A future research direction involves using the construct a Delft3D-based model for predicting changes in algal populations according to changes in hydraulic features and water quality-related items. Using data related to the changes in weather conditions and hydraulic structures, we can predict associated changes in the characteristics of a specific algal species due to competition and adaptation under various scenarios. In addition, plans are underway to use machine learning algorithms to evaluate the spatiotemporal changes in algal communities by analyzing long-term zooplankton survey data in the weir sections of Yeongsan River.
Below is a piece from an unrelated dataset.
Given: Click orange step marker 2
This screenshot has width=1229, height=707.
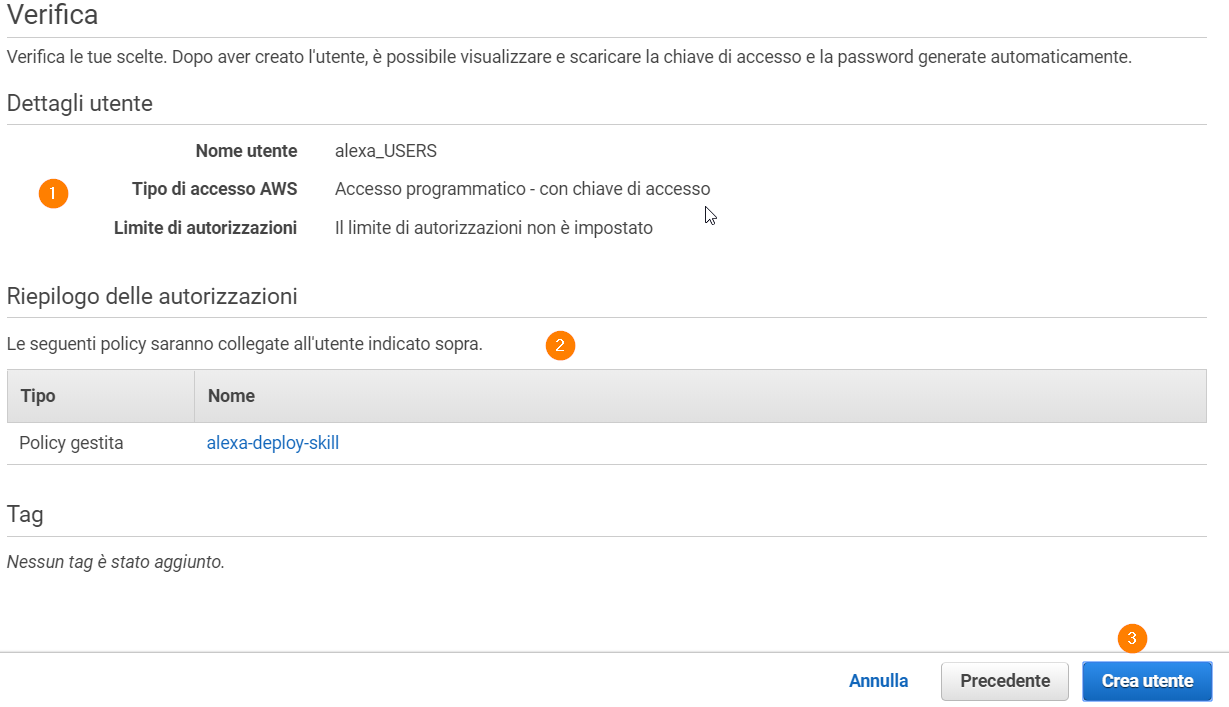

Field-based survey data, data from the basic environmental survey linked with this research project, and available databases in Korea will be used to construct HSCs for aquatic species inhabiting the river system (e.g., fish, benthic organisms, and epilithic diatom) and expand the available range of modeling. This is expected to improve the reliability of the results and the applicability of aquatic ecosystem models to species that inhabit the Yeongsan River system. We will also develop a hydraulic model to predict salinity changes and changes in the habitat environment of marsh clams in the Seomjin River estuary. This will improve the scalability of the integrated (hydraulics–water quality–aquatic habitat) prediction model and make it possible to identify the effects of efficient dam operation on the restoration of natural aquatic environments, thus improving the water circulation structure in river systems. The implementation of this prediction model based on the driver–pressure–state–impact–response (DPSIR) framework can help derive optimal water management plans and policies.